American History X – Edward Norton is an actor of admirable decorum. In this role, he sheds the baby-faced persona for a head shaved to the skin and Nazi ideology. Some of the scenes may not sit well with all audiences but this movie is not without charm. Norton’s character exonerates himself of his past wrongs by attempting to drag his brother away from his Neo-Nazi warpath. If Norton hasn’t been on the cover of GQ yet, he should be.
Director: Tony Kaye
Released: 30 October 1998
Cast: Edward Norton, Edward Furlong, Beverly D’Angelo and Avery Brooks
American Psycho – Patrick Bateman, inspired by Ted Bundy, is a character that redefines the appellation of gentleman. He’s fastidious, obsessed with excellence in fashion, fitness and household ornamentation. He orchestrates threesomes and shames his more pragmatic colleagues. There’s but one blemish on his otherwise unmarred visage – he’s a cannibalistic serial killer. Learn a thing or two about dress and dining from Bateman, but please, abstain from misogyny and multiple homicide.
Director: Mary Harron
Released: 14 April 2000
Cast: Christian Bale, Justin Theroux, Josh Lucas, Chloë Sevigny, Reese Witherspoon and Willem Dafoe
Angel Heart – Lisa Bonet’s fall from Bill Cosby’s good graces, and subsequent exile to the cast of A Different World, was caused by this film. Mickey Rourke and Robert De Niro co-star as a private investigator and his enigmatic employer respectively. Taking from the film-noir and horror traditions, Angel Heart features scenes of incest, witchcraft and implied cannibalization, did all it could to achieve an R-rating upon release. De Niro’s turn as the mysterious Louis Cyphre is perhaps one of his most under-rated roles to date.
Director: Alan Parker
Released: 6 March 1987
Cast: Mickey Rourke, Robert De Niro and Lisa Bonet
Bad Lieutenant – Harvey Kietel dives headfirst into the titular role, giving us a taste of desperation, and man’s attempt to grasp at personal redemption in the face of struggle. In some cases, perhaps the best measure of a man isn’t in the clothes he wears or the lifestyle he leads, but the lifestyle he wants to lead.

**TASK LIST**
**a)** Rewrite the movie reviews starting at "Director: Tony Kaye" and ending at "and multiple homicide.", putting "dandy" wherever "gentleman" appears.
**b)** Extend the movie reviews with new text that picks up after their final sentence.

**DATA SECTION**
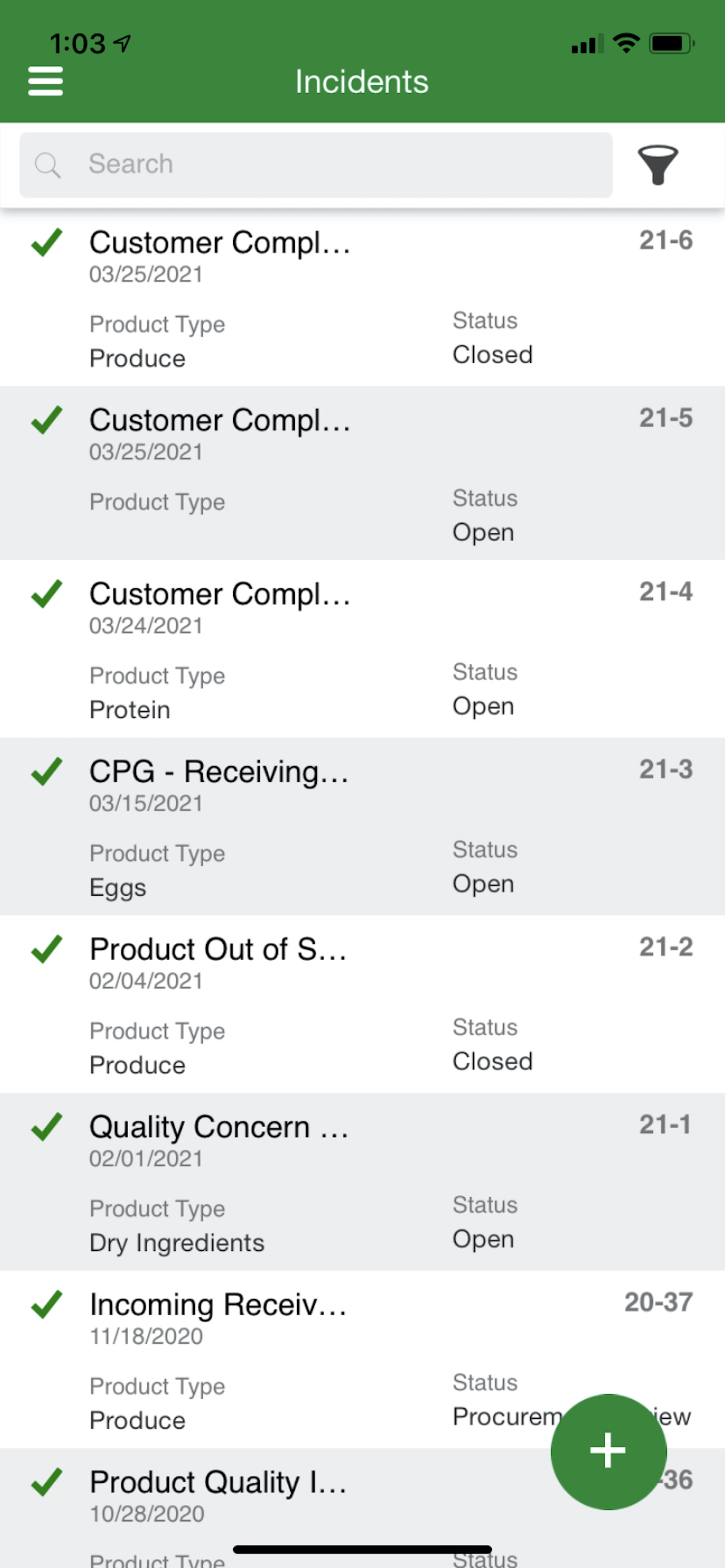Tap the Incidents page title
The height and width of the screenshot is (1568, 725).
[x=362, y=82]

==

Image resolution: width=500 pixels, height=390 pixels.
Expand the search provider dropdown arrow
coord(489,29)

**EXPECTED OUTPUTS**
**a)**
Director: Tony Kaye
Released: 30 October 1998
Cast: Edward Norton, Edward Furlong, Beverly D’Angelo and Avery Brooks
American Psycho – Patrick Bateman, inspired by Ted Bundy, is a character that redefines the appellation of dandy. He’s fastidious, obsessed with excellence in fashion, fitness and household ornamentation. He orchestrates threesomes and shames his more pragmatic colleagues. There’s but one blemish on his otherwise unmarred visage – he’s a cannibalistic serial killer. Learn a thing or two about dress and dining from Bateman, but please, abstain from misogyny and multiple homicide.

**b)**
Director: Abel Ferrara
Released: 20 November 1992
Cast: Harvey Keitel, Victor Argo, Paul Calderon, Leonard L. Thomas, Frankie Thorn
The Blair Witch Project – Extremely innovative for it’s time, The Blair Witch Project successfully creates a fiction that feels like reality. Imagine you and your friends decide to go into a forest, camp out and film the proceedings. Once you get into the forest, things just go horribly awry and some supernatural force kills you. The tape is found and voila, the horror you just recorded unfolds.
Director: Daniel Myrick and Eduardo Sánchez
Released: 30 July 1999
Cast: Heather Donahue, Joshua Leonard, Michael C. Williams

Crash – The confluence of racial tensions in inner-city Los Angeles lives on the big screen. It sounds original, it borders on groundbreaking, but is it? Yes. Crash flashes the minutia of subversion with the trappings of the cosmopolitan. The characters are politicians, police officers, street thugs and locksmiths. Quite a motley assortment yes, but good for a trinity of Oscars?
Director: Paul Haggis
Released: 6 May 2005
Cast: Karina Arroyave, Dato Bakhtadze, Sandra Bullock, Don Cheadle, Art Chudabala, Tony Danza, Matt Dillon, Jennifer Esposito
Evil Dead II – Sam Raimi, before the fame stemming from Spider-Man, directed this film to successfully blend horror and humor in a campy yet charming manner. Bruce Campbell, in his starring role, is always a pleasure to watch but when its broken down to its simplest form, Evil Dead II is all about watching the main character be put through hell and seeing how he deals with it.
Director: Sam Raimi
Release date: 13 March 1987
Cast: Bruce Campbell, Sarah Berry, Denise Bixler, John Peakes
The Exorcist – The first, and perhaps last, truly effective horror film The Exorcist handles superstition, divine intervention and demonic possession in ways no other film has managed to do since. This is a canonical movie. A film-buff would have this on his DVD rack for the same reason he would have Ulysses on his bookshelf.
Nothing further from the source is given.